● **EXERCISE INPUTS**
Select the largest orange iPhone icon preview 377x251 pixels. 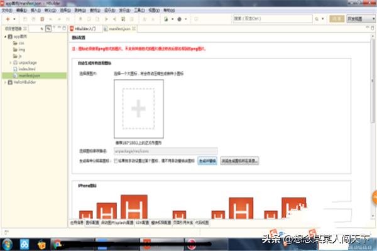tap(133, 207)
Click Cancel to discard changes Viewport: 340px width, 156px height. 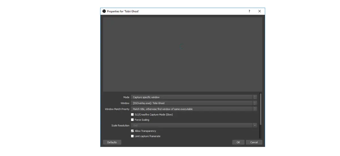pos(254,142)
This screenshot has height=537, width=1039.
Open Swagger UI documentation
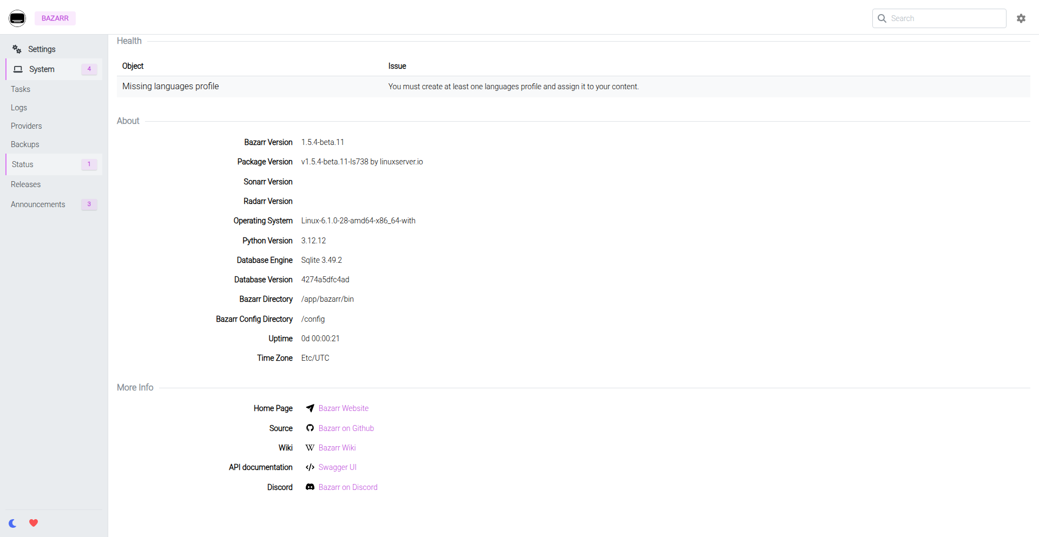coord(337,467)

● **GIVEN REQUEST**
Can you turn the records, from the line with "This screenshot has height=537, width=1039." up to and including the last line, into a numbered list, skipping blank lines and leaving out the pictures?

● **ANSWER TO THIS TASK**
1. This screenshot has height=537, width=1039.
2. Open Swagger UI documentation
3. coord(337,467)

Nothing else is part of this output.